The ‘London Quarterly,’ in a late article, distinctly repudiates Lady Byron’s statements as sources of evidence, and throughout quotes statements of Lord Byron as if they had the force of self-evident propositions.  We consider such a course contrary to common sense as well as common good manners.

The state of the case is just this: If Lord Byron did not make false statements on this subject it was certainly an exception to his usual course.  He certainly did make such on a great variety of other subjects.  By his own showing, he had a peculiar pleasure in falsifying language, and in misleading and betraying even his friends.

But, if Lady Byron gave false witness upon this subject, it was an exception to the whole course of her life.

The habits of her mind, the government of her conduct, her life-long reputation, all were those of a literal, exact truthfulness.

The accusation of her being untruthful was first brought forward by her husband in the ‘Clytemnestra’ poem, in the autumn of 1816; but it never was publicly circulated till after his death, and it was first formally made the basis of a published attack on Lady Byron in the July ‘Blackwood’ of 1869.  Up to that time, we look in vain through current literature for any indications that the world regarded Lady Byron otherwise than as a cold, careful, prudent woman, who made no assertions, and had no confidants.  When she spoke in 1830, it is perfectly evident that Christopher North and his circle believed what she said, though reproving her for saying it at all.

The ‘Quarterly’ goes on to heap up a number of vague assertions,—that Lady Byron, about the time of her separation, made a confidant of a young officer; that she told the clergyman of Ham of some trials with Lord Ockham; and that she told stories of different things at different times.

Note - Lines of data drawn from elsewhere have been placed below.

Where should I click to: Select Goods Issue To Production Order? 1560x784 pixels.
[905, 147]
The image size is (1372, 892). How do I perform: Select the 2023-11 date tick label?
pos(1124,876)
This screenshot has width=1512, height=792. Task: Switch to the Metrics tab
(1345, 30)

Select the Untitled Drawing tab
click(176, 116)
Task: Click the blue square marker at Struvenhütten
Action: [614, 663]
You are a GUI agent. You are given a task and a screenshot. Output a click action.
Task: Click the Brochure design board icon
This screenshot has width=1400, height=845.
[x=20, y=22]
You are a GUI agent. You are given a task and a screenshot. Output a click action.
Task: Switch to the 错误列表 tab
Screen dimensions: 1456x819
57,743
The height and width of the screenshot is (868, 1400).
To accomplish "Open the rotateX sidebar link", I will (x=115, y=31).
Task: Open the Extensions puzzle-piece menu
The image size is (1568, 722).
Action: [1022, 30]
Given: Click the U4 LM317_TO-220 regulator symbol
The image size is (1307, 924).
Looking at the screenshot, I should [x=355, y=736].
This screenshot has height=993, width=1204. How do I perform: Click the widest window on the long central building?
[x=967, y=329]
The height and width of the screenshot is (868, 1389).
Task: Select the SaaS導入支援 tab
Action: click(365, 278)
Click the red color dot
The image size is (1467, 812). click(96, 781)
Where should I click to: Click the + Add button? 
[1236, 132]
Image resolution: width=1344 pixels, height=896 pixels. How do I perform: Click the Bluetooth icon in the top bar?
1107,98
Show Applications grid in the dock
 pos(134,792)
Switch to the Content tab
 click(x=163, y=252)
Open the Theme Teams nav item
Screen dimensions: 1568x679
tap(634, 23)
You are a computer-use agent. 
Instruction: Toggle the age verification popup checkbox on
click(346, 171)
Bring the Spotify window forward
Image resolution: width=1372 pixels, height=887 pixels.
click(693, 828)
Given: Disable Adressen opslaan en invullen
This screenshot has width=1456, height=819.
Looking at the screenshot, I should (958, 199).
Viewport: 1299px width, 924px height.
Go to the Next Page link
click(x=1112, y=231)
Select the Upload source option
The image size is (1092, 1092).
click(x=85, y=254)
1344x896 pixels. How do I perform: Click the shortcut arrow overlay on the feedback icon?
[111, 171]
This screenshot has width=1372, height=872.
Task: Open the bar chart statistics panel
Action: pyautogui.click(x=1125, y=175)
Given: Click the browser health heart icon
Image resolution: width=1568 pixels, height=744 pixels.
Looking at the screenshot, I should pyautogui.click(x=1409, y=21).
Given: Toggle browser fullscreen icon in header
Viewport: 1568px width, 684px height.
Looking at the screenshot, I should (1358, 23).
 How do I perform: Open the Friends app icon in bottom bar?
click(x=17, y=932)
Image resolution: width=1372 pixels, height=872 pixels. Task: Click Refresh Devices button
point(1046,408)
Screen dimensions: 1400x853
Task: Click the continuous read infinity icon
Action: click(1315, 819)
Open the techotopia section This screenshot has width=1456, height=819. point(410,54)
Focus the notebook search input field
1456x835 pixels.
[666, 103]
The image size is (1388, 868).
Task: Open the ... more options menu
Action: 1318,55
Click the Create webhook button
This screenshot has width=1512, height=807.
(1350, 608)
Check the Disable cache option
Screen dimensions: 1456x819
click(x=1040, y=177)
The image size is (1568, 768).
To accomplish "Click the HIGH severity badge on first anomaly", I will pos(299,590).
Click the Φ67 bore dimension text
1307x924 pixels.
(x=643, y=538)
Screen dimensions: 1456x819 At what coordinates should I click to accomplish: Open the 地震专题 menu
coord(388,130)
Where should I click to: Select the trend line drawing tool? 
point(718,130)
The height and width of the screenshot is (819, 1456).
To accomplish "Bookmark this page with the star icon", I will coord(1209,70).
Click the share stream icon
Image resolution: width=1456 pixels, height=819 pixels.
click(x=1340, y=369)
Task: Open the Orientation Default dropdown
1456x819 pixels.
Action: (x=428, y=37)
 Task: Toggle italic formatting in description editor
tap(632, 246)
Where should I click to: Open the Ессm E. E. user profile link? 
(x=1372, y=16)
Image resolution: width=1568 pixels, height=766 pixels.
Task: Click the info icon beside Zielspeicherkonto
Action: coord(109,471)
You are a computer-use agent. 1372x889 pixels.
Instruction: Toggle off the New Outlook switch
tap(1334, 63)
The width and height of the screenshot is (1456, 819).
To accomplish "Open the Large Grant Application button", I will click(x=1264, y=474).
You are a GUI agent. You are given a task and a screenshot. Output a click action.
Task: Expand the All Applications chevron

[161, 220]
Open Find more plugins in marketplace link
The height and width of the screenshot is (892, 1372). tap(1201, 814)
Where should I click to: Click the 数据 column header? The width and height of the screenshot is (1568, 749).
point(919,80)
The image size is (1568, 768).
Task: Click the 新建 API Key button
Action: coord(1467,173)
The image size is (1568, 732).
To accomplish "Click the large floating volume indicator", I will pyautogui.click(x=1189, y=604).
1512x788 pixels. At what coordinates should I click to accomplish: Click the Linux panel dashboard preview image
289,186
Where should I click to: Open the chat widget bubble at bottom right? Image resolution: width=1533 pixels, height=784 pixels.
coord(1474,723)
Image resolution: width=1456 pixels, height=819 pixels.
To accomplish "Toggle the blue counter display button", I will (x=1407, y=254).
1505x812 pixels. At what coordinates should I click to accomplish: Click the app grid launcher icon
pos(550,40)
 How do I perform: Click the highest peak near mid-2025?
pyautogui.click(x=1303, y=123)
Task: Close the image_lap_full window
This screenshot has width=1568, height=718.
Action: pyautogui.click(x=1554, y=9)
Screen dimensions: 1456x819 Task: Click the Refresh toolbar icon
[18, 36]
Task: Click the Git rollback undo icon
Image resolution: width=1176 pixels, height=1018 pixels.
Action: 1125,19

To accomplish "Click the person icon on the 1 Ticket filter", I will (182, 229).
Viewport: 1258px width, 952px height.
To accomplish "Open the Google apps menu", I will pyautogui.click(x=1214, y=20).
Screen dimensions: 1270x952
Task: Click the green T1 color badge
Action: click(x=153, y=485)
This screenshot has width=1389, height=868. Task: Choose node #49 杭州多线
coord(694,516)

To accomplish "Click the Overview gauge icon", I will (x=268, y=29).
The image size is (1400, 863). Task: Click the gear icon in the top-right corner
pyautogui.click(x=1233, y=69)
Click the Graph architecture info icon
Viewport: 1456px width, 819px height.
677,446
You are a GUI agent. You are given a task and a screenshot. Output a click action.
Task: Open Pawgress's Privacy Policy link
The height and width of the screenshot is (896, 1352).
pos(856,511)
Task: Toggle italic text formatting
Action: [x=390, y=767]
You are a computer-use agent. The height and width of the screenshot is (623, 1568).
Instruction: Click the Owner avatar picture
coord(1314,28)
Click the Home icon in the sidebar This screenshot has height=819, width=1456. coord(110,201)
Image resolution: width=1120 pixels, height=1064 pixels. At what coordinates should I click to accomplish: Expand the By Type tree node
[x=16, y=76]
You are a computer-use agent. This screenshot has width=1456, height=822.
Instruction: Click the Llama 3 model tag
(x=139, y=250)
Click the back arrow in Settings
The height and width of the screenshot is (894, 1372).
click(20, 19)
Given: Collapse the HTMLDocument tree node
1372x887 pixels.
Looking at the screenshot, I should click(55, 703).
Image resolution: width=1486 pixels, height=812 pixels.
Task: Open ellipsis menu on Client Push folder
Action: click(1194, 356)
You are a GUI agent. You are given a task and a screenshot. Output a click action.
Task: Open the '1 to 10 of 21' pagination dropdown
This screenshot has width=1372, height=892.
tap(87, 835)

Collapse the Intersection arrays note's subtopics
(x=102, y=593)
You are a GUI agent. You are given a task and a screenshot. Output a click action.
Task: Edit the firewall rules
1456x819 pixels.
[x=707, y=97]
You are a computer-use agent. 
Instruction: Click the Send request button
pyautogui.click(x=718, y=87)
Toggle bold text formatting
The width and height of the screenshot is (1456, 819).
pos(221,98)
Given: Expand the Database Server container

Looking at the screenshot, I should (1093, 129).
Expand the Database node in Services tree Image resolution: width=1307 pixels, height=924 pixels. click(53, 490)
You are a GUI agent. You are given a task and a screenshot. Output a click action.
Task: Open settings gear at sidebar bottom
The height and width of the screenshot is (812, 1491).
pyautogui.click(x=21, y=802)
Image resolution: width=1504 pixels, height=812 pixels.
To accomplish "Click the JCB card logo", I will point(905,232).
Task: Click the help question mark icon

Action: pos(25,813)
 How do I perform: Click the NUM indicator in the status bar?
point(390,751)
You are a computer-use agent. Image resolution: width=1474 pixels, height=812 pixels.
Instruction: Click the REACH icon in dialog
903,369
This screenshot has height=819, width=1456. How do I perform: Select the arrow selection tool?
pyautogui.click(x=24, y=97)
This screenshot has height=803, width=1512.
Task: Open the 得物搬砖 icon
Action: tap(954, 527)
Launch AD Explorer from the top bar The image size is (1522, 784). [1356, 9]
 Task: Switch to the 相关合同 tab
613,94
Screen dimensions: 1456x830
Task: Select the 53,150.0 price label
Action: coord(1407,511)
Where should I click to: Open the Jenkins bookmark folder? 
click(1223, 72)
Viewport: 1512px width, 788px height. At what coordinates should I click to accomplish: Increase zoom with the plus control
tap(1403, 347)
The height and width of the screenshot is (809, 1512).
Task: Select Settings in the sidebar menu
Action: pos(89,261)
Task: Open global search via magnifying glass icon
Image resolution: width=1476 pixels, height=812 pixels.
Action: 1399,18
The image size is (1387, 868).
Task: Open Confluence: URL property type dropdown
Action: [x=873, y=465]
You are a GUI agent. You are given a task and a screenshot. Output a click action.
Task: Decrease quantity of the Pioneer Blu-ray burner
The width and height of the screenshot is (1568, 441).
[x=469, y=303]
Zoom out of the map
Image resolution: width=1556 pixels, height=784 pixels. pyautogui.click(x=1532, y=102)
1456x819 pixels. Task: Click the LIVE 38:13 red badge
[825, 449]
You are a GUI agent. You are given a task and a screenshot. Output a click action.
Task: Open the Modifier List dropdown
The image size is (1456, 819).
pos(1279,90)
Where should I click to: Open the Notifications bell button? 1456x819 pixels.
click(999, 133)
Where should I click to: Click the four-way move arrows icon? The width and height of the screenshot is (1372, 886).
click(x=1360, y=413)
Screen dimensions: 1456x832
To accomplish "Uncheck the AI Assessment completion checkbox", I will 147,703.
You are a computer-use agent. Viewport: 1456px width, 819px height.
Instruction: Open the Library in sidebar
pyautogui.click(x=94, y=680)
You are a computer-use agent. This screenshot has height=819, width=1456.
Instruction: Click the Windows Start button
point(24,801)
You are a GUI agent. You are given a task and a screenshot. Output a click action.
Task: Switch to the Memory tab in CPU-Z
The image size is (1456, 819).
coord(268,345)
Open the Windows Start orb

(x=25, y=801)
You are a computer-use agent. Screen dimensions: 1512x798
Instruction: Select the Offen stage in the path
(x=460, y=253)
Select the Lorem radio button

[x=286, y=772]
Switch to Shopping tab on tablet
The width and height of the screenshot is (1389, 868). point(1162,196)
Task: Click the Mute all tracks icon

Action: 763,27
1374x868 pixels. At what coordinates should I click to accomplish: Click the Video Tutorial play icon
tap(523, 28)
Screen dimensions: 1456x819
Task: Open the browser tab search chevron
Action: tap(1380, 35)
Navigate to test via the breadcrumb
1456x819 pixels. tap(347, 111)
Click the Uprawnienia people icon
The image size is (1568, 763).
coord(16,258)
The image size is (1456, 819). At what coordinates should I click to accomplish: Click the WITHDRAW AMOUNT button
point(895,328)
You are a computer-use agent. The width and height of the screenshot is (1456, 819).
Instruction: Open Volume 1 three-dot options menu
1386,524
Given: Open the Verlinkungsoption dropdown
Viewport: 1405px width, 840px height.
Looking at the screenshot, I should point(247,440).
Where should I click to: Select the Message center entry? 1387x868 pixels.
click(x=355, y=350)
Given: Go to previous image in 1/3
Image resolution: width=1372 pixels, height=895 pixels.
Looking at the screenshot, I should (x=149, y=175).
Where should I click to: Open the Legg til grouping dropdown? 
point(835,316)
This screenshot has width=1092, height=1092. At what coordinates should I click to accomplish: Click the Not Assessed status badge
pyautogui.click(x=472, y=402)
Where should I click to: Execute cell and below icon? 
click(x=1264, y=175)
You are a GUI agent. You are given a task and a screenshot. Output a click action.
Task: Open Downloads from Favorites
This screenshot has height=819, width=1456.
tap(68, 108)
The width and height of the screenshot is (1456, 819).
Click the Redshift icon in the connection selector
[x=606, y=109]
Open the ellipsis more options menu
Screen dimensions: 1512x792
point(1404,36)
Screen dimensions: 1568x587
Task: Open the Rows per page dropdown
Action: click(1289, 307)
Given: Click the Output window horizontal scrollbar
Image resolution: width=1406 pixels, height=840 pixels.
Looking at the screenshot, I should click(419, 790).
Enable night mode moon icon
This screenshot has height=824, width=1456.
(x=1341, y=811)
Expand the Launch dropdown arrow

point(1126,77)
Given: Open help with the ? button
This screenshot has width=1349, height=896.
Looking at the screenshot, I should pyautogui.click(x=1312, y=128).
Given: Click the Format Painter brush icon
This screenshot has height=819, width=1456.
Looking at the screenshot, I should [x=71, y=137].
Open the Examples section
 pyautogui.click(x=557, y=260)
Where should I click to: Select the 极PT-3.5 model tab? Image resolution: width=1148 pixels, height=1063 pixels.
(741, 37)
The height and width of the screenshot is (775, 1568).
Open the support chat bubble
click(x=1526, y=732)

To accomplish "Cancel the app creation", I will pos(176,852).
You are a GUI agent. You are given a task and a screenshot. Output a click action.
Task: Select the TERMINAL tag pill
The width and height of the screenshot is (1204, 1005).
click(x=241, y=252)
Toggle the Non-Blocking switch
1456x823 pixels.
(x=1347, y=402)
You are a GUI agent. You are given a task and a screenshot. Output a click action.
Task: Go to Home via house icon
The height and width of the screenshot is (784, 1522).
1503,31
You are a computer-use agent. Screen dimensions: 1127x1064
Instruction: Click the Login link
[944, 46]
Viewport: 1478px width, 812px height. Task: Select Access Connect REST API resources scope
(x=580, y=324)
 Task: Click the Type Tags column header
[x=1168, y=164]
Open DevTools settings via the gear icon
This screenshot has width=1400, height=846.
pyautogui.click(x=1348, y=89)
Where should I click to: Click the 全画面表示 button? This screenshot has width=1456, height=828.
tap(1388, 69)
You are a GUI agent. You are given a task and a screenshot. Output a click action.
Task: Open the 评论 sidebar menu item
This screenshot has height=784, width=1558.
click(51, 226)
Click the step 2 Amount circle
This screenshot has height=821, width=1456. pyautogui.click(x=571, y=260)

All this is not proof: it is mere assertion, and assertion made to produce prejudice.  It is like raising a whirlwind of sand to blind the eyes that are looking for landmarks.  It is quite probable Lady Byron told different stories about Lord Byron at various times.  No woman could have a greater variety of stories to tell; and no woman ever was so persecuted and pursued and harassed, both by public literature and private friendship, to say something.  She had plenty of causes for a separation, without the fatal and final one.  In her conversations with Lady Anne Barnard, for example, she gives reasons enough for a separation, though none of them are the chief one.  It is not different stories, but contradictory stories, that must be relied on to disprove the credibility of a witness.  The ‘Quarterly’ has certainly told a great number of different stories,—stories which may prove as irreconcilable with each other as any attributed to Lady Byron; but its denial of all weight to her testimony is simply begging the whole question under consideration.

A man gives testimony about the causes of a railroad accident, being the only eye-witness.

The opposing counsel begs, whatever else you do, you will not admit that man’s testimony.  You ask, ‘Why?  Has he ever been accused of want of veracity on other subjects?’—‘No: he has stood high as a man of probity and honour for years.’—‘Why, then, throw out his testimony?’